» **Problem requirements**: After locating "The height and", return its line and all lines that follow through the end of the listing below, exactly; leave out pictures.

» **Data for analysis**:
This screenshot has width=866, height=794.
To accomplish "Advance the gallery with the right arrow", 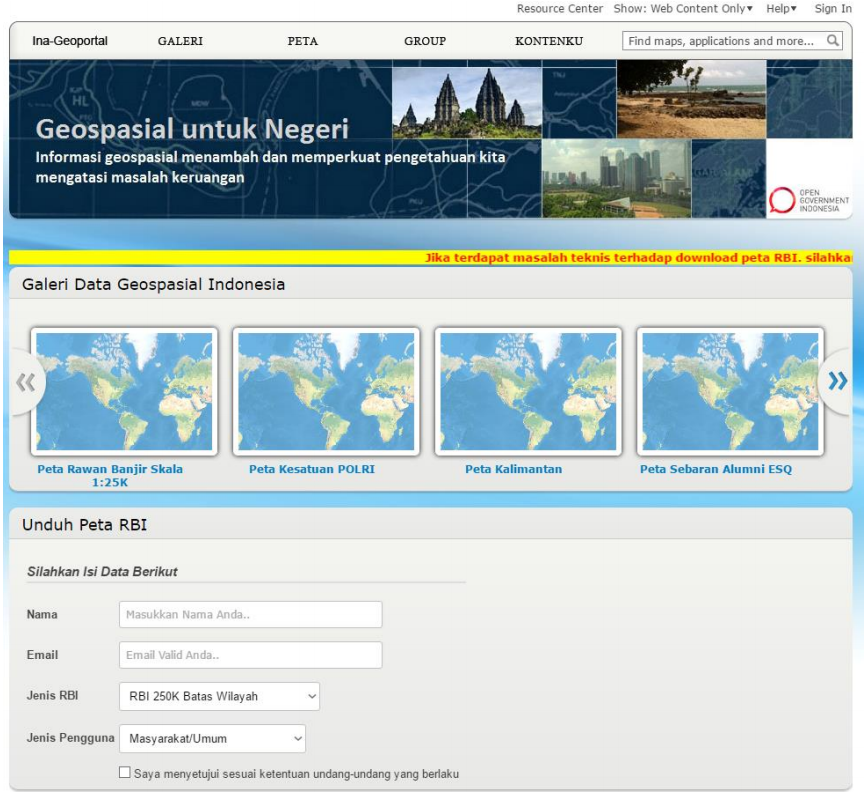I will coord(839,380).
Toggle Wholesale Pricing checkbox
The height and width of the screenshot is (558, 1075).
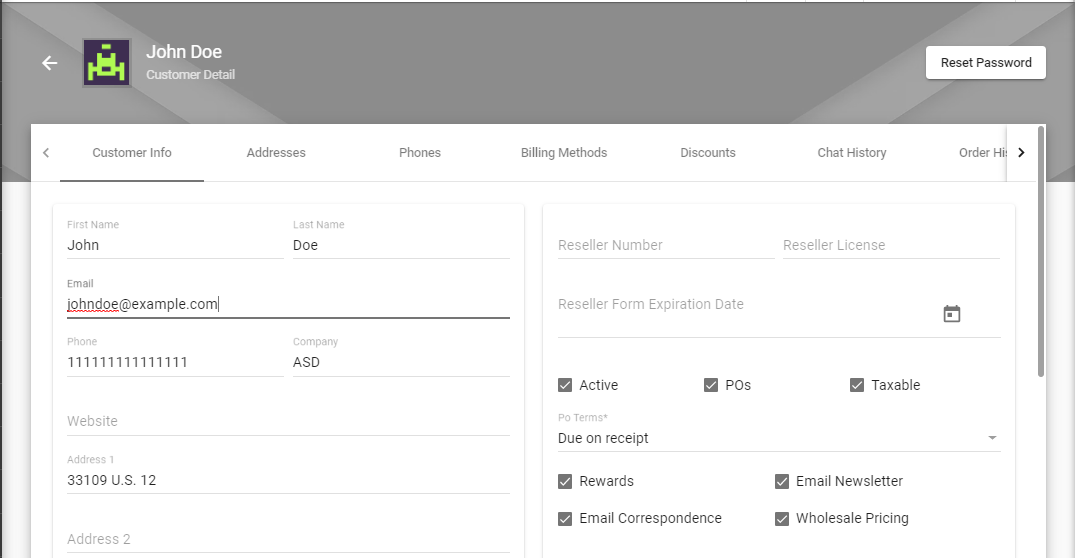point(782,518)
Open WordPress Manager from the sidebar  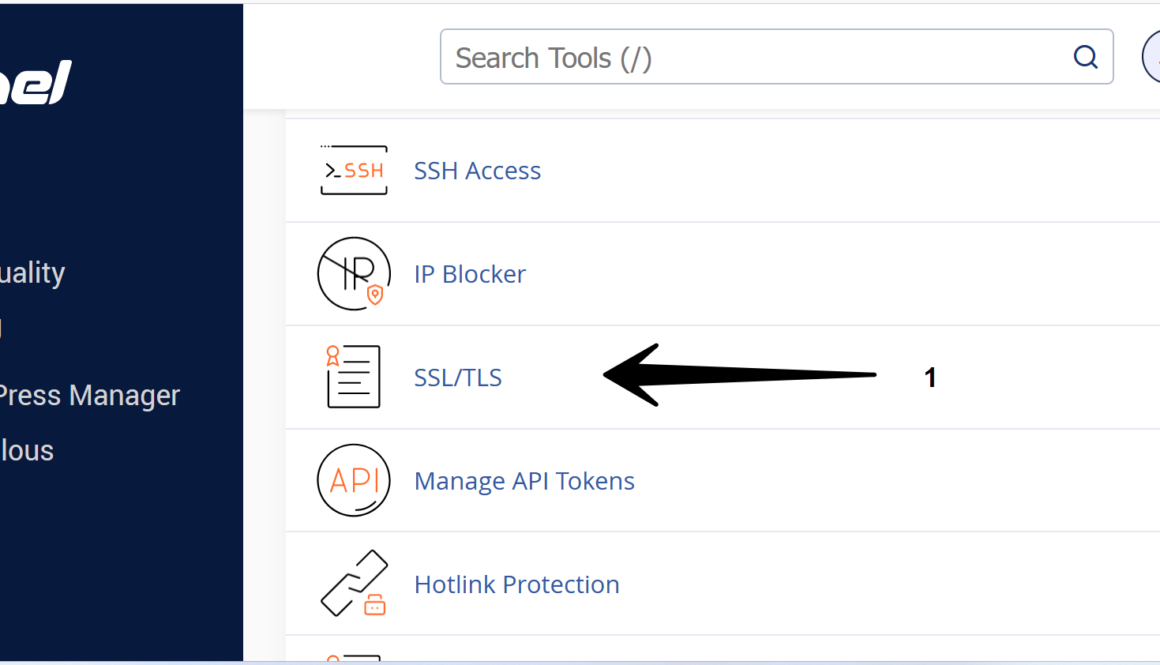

» **Answer space**:
The height and width of the screenshot is (558, 1075).
point(782,518)
Open WordPress Manager from the sidebar  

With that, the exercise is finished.